§ Exercise aim:
Reproduce the rows below, swapping "agent" for "assistant" and leaving everything else unchanged.

§ Entries supplied:
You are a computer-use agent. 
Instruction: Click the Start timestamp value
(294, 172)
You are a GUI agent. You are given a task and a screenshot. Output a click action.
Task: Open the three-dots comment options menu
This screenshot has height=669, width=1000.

§ Result:
You are a computer-use assistant. 
Instruction: Click the Start timestamp value
(294, 172)
You are a GUI assistant. You are given a task and a screenshot. Output a click action.
Task: Open the three-dots comment options menu
This screenshot has height=669, width=1000.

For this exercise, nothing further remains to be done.